The literature on reversible and irreversible electroporation was comprehensively reviewed within Irreversible electroporation in Ovarian Cancer. Advancements across direct tissue ablation, electrochemotherapy, immunotherapy gene delivery, CRISPR-Cas9 somatic mouse modeling, and exosome drug delivery systems were analyzed.

Results

The findings from Irreversible electroporation in Ovarian Cancer demonstrate that high-frequency irreversible electroporation and nanosecond pulsed electric fields ablate resilient ovarian cancer-initiating cells and induce apoptosis non-thermally, safeguarding surrounding vital structures. Combining reversible electroporation with low-permeant cytotoxic drugs significantly increases cytotoxicity in cisplatin-resistant cells.
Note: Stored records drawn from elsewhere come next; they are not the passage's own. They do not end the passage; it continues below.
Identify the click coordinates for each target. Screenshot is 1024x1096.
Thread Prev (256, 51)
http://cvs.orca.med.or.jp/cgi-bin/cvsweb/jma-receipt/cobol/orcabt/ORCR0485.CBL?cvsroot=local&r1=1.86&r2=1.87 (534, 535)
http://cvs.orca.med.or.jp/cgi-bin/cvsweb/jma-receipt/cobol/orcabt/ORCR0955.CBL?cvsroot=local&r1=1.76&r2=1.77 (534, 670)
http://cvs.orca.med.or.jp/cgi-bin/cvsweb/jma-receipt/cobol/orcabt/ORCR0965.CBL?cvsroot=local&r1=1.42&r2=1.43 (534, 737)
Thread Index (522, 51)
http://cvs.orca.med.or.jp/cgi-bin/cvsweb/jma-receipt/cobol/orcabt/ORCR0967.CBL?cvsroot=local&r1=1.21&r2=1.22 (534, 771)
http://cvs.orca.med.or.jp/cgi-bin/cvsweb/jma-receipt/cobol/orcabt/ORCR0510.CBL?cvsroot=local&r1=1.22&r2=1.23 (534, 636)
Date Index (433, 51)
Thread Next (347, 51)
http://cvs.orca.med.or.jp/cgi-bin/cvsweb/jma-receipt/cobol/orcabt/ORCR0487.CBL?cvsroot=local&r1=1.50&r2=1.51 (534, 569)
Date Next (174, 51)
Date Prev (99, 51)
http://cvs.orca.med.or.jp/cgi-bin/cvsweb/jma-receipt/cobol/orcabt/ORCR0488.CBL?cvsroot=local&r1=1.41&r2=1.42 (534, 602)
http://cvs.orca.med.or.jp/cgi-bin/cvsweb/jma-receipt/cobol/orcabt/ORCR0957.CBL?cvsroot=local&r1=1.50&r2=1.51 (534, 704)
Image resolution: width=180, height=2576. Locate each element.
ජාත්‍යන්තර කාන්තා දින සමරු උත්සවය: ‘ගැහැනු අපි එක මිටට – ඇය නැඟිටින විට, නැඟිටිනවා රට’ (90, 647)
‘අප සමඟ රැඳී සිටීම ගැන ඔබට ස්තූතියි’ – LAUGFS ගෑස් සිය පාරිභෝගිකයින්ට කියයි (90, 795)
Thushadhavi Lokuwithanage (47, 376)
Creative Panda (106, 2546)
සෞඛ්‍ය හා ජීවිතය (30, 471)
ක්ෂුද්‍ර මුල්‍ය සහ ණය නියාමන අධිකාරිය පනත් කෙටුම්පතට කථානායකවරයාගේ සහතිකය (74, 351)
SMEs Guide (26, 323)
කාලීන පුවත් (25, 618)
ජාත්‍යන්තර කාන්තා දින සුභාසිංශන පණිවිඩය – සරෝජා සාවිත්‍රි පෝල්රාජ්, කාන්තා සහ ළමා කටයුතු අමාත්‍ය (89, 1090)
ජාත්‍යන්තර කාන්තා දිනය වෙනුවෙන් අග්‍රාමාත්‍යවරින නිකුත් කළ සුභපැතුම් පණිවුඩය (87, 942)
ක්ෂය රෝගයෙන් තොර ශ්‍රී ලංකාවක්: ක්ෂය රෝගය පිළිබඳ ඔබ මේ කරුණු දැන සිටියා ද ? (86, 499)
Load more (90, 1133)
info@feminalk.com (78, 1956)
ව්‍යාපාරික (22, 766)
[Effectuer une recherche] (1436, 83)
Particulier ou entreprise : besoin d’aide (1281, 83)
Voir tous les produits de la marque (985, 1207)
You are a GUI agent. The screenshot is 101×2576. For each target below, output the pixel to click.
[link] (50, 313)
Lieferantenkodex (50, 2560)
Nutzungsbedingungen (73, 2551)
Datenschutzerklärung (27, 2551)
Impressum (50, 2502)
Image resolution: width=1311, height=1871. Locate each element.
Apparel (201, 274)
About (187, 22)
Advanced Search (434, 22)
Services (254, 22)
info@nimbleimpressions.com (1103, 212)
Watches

Additionally, electroporation serves as an efficient non-viral transfection method to produce mRNA-loaded dendritic cell vaccines and transient CAR-T or CAR-NK therapies. In preclinical settings, in vivo fallopian tube electroporation successfully delivers CRISPR-Cas9 to accurately replicate metastatic disease. However, optimization challenges remain regarding pulse parameters and electrical nuances like bipolar cancellation.

Conclusion

Irreversible electroporation has evolved into a vital, non-thermal cornerstone for ovarian cancer therapy and research. While providing a versatile platform for targeted ablation, chemotherapy sensitization, and advanced modeling, larger clinical trials are required to standardize delivery protocols for widespread clinical translation.